§ **Assignment**
Could you give the whole listing again, exactly as it reads?

§ **Input records**
##############################
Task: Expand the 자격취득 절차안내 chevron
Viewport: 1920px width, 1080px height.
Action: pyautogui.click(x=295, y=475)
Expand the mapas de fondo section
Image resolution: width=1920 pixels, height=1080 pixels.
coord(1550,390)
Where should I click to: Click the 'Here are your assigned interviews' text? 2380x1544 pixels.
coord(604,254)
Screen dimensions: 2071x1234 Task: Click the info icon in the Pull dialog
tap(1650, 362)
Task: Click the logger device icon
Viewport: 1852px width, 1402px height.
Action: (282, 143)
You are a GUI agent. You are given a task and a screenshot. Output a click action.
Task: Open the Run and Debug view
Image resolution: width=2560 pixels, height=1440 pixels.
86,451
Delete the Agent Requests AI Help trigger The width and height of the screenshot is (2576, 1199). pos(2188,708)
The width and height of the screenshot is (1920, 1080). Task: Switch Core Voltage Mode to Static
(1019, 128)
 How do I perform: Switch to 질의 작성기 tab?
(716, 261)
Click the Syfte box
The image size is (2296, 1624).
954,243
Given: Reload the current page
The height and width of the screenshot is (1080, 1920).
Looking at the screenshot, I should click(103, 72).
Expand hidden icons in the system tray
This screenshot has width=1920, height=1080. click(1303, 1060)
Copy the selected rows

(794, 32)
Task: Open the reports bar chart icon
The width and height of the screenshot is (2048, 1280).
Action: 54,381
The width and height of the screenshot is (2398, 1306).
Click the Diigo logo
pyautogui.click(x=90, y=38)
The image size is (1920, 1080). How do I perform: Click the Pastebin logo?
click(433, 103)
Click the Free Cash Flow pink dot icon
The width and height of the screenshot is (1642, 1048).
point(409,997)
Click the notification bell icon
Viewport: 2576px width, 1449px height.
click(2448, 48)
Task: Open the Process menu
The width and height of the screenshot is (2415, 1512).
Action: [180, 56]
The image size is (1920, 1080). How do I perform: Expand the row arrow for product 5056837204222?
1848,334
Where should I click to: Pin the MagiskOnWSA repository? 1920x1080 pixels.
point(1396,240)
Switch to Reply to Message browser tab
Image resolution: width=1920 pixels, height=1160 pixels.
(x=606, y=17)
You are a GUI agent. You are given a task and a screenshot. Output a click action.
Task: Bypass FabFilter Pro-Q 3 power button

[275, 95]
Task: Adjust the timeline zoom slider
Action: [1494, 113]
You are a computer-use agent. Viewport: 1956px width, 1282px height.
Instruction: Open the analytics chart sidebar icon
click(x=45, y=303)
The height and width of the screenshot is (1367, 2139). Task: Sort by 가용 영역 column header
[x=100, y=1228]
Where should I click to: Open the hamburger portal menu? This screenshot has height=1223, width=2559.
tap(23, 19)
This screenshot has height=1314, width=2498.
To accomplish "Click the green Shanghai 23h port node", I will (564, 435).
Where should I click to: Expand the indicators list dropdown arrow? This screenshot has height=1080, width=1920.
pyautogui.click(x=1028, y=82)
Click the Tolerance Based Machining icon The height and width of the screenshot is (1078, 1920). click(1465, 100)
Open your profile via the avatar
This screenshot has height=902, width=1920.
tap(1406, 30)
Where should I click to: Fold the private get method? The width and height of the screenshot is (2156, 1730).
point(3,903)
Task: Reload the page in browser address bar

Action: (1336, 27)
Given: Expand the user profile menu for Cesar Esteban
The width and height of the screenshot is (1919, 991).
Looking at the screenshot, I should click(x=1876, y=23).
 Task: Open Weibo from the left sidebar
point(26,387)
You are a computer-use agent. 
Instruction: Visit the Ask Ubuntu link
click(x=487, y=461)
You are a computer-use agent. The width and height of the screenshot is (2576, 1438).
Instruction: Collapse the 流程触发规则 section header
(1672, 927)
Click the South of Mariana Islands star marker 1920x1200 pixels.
##############################
§ **Solution for this problem**
Task: Expand the 자격취득 절차안내 chevron
Viewport: 1920px width, 1080px height.
Action: pyautogui.click(x=295, y=475)
Expand the mapas de fondo section
Image resolution: width=1920 pixels, height=1080 pixels.
coord(1550,390)
Where should I click to: Click the 'Here are your assigned interviews' text? 2380x1544 pixels.
coord(604,254)
Screen dimensions: 2071x1234 Task: Click the info icon in the Pull dialog
tap(1650, 362)
Task: Click the logger device icon
Viewport: 1852px width, 1402px height.
Action: (282, 143)
You are a GUI agent. You are given a task and a screenshot. Output a click action.
Task: Open the Run and Debug view
Image resolution: width=2560 pixels, height=1440 pixels.
86,451
Delete the Agent Requests AI Help trigger The width and height of the screenshot is (2576, 1199). pos(2188,708)
The width and height of the screenshot is (1920, 1080). Task: Switch Core Voltage Mode to Static
(1019, 128)
 How do I perform: Switch to 질의 작성기 tab?
(716, 261)
Click the Syfte box
The image size is (2296, 1624).
954,243
Given: Reload the current page
The height and width of the screenshot is (1080, 1920).
Looking at the screenshot, I should click(103, 72).
Expand hidden icons in the system tray
This screenshot has width=1920, height=1080. click(1303, 1060)
Copy the selected rows

(794, 32)
Task: Open the reports bar chart icon
The width and height of the screenshot is (2048, 1280).
Action: 54,381
The width and height of the screenshot is (2398, 1306).
Click the Diigo logo
pyautogui.click(x=90, y=38)
The image size is (1920, 1080). How do I perform: Click the Pastebin logo?
click(433, 103)
Click the Free Cash Flow pink dot icon
The width and height of the screenshot is (1642, 1048).
point(409,997)
Click the notification bell icon
Viewport: 2576px width, 1449px height.
click(2448, 48)
Task: Open the Process menu
The width and height of the screenshot is (2415, 1512).
Action: [180, 56]
The image size is (1920, 1080). How do I perform: Expand the row arrow for product 5056837204222?
1848,334
Where should I click to: Pin the MagiskOnWSA repository? 1920x1080 pixels.
point(1396,240)
Switch to Reply to Message browser tab
Image resolution: width=1920 pixels, height=1160 pixels.
(x=606, y=17)
You are a GUI agent. You are given a task and a screenshot. Output a click action.
Task: Bypass FabFilter Pro-Q 3 power button

[275, 95]
Task: Adjust the timeline zoom slider
Action: [1494, 113]
You are a computer-use agent. Viewport: 1956px width, 1282px height.
Instruction: Open the analytics chart sidebar icon
click(x=45, y=303)
The height and width of the screenshot is (1367, 2139). Task: Sort by 가용 영역 column header
[x=100, y=1228]
Where should I click to: Open the hamburger portal menu? This screenshot has height=1223, width=2559.
tap(23, 19)
This screenshot has height=1314, width=2498.
To accomplish "Click the green Shanghai 23h port node", I will (564, 435).
Where should I click to: Expand the indicators list dropdown arrow? This screenshot has height=1080, width=1920.
pyautogui.click(x=1028, y=82)
Click the Tolerance Based Machining icon The height and width of the screenshot is (1078, 1920). click(1465, 100)
Open your profile via the avatar
This screenshot has height=902, width=1920.
tap(1406, 30)
Where should I click to: Fold the private get method? The width and height of the screenshot is (2156, 1730).
point(3,903)
Task: Reload the page in browser address bar

Action: (1336, 27)
Given: Expand the user profile menu for Cesar Esteban
The width and height of the screenshot is (1919, 991).
Looking at the screenshot, I should click(x=1876, y=23).
 Task: Open Weibo from the left sidebar
point(26,387)
You are a computer-use agent. 
Instruction: Visit the Ask Ubuntu link
click(x=487, y=461)
You are a computer-use agent. The width and height of the screenshot is (2576, 1438).
Instruction: Collapse the 流程触发规则 section header
(1672, 927)
Click the South of Mariana Islands star marker 1920x1200 pixels.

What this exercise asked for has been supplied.